Title: An approach to fault tolerance in the cloud using the checkpointing technique
Authors: Ghalem Belalem; Said Limam
Addresses: Department of Computer Science, Faculty of Sciences, University of Oran, B.P. 1524, EL M'Naouer, Oran, 31000, Algeria ' Department of Computer Science, Faculty of Sciences, University of Oran, B.P. 1524, EL M'Naouer, Oran, 31000, Algeria
Abstract: Reliability refers to the probability that a system will offer failure-free service for a specified period of time within the bounds of a specified environment.
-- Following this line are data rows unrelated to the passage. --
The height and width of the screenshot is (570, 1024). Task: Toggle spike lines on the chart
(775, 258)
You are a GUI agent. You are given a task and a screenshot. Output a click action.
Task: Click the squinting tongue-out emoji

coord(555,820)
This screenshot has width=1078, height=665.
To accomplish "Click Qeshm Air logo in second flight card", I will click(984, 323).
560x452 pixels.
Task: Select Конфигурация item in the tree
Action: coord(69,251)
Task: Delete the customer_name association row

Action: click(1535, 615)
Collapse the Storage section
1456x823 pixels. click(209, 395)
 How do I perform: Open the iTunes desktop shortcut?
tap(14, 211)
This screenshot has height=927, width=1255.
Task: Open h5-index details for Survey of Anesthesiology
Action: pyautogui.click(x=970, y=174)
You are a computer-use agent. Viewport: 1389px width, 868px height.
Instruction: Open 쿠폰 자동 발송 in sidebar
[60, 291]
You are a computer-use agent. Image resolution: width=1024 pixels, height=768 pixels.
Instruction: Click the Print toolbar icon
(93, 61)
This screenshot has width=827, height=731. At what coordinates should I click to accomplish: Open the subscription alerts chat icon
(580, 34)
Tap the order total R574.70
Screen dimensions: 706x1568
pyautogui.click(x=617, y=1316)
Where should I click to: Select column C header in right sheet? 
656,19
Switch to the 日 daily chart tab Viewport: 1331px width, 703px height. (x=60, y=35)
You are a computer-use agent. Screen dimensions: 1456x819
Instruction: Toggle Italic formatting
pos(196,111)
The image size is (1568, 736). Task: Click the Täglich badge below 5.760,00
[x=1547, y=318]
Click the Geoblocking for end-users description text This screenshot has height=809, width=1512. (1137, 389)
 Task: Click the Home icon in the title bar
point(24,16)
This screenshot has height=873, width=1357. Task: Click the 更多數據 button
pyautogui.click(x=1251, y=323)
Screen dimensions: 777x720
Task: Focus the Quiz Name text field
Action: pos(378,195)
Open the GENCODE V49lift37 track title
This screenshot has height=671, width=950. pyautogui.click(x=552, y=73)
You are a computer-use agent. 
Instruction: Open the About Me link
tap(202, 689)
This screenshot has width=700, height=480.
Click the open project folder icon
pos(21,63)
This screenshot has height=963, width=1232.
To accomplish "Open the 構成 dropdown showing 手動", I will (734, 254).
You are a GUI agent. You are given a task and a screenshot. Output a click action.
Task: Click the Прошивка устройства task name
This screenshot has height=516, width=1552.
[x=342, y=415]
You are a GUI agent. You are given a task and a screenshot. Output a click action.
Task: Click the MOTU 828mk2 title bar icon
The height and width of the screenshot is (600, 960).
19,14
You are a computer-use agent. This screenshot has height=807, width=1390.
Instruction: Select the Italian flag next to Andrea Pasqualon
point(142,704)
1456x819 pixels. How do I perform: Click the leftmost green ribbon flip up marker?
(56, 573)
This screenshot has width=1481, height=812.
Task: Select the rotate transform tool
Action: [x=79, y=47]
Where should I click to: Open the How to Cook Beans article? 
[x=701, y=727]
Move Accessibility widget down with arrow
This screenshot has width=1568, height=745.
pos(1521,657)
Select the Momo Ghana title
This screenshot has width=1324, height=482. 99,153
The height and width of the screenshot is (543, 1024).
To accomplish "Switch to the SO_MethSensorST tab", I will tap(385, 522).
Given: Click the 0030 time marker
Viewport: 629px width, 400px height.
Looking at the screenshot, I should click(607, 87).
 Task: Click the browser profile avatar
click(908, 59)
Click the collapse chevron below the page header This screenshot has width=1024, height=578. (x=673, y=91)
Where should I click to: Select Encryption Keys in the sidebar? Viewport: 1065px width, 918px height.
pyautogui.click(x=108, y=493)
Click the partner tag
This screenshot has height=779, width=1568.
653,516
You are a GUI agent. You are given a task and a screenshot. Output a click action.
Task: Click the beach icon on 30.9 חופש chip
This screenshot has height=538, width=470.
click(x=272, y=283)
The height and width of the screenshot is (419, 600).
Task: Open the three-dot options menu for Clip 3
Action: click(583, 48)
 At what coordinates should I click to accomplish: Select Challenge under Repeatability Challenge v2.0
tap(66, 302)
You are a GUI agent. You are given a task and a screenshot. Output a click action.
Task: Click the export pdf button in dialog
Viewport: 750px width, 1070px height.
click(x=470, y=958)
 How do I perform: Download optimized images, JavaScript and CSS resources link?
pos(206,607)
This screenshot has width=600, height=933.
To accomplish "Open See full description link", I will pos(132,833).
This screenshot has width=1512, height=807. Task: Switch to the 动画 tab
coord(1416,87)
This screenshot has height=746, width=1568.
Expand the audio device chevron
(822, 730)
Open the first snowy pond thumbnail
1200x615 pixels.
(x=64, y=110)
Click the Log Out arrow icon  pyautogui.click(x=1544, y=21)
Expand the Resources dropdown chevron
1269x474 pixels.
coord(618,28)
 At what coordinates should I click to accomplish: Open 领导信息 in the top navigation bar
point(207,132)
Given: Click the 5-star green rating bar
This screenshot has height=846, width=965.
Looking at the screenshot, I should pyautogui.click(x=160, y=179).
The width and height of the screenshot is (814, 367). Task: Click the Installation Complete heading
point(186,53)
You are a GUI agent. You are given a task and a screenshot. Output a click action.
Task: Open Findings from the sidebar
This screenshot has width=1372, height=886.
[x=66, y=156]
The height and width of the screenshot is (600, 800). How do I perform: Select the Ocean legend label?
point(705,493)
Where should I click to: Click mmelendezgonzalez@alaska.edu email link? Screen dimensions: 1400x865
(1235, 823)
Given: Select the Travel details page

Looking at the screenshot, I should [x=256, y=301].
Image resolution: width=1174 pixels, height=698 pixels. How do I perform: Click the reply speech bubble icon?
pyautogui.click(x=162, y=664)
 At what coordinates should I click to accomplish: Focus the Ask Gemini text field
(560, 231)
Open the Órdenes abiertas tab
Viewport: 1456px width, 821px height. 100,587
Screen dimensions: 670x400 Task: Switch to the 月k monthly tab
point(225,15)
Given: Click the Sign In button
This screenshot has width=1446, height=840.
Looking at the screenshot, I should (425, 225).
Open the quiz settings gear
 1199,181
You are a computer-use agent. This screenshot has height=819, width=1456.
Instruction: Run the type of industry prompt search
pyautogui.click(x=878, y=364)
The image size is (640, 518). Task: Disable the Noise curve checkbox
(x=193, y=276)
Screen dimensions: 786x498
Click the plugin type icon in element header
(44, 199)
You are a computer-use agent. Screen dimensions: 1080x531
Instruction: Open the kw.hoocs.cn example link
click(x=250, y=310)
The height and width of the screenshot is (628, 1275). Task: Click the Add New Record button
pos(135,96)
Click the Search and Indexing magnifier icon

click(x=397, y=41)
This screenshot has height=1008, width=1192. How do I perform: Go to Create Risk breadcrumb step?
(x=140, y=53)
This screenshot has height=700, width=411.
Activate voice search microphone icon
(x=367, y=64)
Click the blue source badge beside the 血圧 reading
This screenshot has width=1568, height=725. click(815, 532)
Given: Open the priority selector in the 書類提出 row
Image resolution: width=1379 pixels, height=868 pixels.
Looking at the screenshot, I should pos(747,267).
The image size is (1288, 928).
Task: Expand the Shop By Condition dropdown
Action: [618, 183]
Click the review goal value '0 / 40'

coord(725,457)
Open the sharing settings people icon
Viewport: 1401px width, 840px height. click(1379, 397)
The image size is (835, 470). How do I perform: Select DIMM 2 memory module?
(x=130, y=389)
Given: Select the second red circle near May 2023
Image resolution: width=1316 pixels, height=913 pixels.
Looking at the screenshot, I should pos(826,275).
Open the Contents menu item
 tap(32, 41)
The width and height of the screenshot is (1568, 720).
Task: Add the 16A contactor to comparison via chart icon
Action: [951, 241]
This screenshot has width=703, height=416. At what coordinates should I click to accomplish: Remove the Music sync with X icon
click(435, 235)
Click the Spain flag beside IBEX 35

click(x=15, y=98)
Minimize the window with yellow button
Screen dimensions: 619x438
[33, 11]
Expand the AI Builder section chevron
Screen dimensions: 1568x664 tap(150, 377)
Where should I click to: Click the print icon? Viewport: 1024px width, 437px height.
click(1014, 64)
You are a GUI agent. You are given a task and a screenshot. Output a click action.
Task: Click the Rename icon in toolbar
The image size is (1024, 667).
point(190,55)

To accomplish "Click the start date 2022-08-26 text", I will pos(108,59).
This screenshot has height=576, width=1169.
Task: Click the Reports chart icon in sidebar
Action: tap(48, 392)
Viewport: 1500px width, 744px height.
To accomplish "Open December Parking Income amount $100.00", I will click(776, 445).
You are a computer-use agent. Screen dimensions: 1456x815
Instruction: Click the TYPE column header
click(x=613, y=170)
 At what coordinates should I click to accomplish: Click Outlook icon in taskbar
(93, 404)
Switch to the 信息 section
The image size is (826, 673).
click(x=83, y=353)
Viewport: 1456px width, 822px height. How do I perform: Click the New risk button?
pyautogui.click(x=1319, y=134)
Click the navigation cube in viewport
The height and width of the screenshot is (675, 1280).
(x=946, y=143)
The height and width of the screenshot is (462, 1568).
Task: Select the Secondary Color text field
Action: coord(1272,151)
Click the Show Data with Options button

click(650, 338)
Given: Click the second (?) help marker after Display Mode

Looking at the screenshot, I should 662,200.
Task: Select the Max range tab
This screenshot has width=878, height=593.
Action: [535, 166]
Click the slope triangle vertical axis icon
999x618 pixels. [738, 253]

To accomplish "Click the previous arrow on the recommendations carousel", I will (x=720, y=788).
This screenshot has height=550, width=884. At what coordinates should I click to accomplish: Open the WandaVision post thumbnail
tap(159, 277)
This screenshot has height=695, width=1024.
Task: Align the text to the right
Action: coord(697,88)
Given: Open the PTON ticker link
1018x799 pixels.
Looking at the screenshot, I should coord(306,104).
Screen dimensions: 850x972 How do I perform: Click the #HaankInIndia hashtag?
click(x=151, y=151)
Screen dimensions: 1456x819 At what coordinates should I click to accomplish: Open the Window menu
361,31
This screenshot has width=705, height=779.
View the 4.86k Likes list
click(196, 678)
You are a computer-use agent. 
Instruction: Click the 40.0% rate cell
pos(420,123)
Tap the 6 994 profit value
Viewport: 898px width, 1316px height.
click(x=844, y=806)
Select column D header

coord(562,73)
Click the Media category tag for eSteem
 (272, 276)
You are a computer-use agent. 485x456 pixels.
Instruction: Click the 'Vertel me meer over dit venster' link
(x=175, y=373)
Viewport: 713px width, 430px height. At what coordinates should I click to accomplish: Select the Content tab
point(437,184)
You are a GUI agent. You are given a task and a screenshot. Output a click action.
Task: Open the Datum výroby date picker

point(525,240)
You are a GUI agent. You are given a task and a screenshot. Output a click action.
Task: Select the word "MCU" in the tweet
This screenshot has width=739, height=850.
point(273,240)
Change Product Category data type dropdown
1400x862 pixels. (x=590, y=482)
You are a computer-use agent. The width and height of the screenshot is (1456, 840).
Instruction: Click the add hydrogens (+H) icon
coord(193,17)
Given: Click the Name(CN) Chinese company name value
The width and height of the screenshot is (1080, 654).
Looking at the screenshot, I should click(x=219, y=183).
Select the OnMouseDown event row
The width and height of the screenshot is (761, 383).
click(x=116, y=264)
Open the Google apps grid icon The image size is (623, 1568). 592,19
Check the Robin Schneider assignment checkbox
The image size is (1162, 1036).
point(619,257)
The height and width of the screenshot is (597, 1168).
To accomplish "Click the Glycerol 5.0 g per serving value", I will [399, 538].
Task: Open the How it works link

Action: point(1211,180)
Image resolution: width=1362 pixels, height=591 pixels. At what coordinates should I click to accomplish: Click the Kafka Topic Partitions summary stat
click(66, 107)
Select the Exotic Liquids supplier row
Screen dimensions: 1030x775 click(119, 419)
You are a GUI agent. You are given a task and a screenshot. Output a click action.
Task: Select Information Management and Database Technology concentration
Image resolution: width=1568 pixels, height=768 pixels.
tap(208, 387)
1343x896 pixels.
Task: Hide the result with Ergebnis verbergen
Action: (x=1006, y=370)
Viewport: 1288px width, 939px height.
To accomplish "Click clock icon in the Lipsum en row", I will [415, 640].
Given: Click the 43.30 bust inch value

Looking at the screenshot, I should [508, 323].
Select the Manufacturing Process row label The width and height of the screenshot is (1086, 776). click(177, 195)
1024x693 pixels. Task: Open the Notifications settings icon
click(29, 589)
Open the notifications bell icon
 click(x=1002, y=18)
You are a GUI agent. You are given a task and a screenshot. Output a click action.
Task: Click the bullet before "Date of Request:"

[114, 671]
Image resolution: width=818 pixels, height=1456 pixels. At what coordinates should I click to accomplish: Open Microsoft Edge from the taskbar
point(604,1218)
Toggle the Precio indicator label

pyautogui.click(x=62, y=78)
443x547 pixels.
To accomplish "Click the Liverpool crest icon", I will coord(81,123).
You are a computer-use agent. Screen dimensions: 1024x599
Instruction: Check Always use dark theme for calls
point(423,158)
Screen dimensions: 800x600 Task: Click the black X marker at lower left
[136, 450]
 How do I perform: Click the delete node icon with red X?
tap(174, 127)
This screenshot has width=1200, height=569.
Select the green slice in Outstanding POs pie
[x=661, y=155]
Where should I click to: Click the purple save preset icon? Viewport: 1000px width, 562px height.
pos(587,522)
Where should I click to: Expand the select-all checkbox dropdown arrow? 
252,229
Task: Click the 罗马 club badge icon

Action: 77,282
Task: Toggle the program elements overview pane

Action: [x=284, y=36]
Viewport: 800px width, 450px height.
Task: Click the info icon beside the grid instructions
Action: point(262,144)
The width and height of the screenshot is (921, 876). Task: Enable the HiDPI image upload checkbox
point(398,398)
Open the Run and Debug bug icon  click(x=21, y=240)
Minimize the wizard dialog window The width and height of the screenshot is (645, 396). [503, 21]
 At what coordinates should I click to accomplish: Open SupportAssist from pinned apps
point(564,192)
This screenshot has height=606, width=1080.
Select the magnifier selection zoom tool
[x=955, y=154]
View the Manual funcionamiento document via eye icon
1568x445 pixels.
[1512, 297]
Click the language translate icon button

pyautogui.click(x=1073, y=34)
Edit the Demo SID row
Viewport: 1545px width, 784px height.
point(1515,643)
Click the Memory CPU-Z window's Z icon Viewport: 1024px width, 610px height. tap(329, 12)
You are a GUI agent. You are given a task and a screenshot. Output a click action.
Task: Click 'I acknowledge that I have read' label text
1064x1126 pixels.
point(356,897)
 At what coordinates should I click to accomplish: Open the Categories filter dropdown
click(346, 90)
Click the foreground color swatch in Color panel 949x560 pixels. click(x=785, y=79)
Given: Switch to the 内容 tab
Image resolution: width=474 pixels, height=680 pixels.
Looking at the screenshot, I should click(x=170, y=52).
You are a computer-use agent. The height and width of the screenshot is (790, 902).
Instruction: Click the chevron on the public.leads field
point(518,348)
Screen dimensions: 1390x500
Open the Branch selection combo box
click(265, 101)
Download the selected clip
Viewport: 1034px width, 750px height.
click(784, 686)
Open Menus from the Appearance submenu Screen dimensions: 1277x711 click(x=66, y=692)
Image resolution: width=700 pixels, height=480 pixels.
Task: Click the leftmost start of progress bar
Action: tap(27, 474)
For the cloud, reliability is broadly a function of the reliability of four individual components: 1) the hardware and software facilities offered by providers; 2) the provider's personnel; 3) connectivity to the subscribed services; 4) the subscriber's personnel. It is too expensive to provide redundant alternative components for all the cloud components. To reduce the cost and to develop highly reliable cloud within the limited budget, we proposed in this paper a fault tolerant architecture to cloud computing that uses a dynamic and adaptive checkpoint mechanism to provide a reliable cloud computing system.
Keywords: fault tolerance; cloud computing; virtualisation; checkpointing; resource management; reliability.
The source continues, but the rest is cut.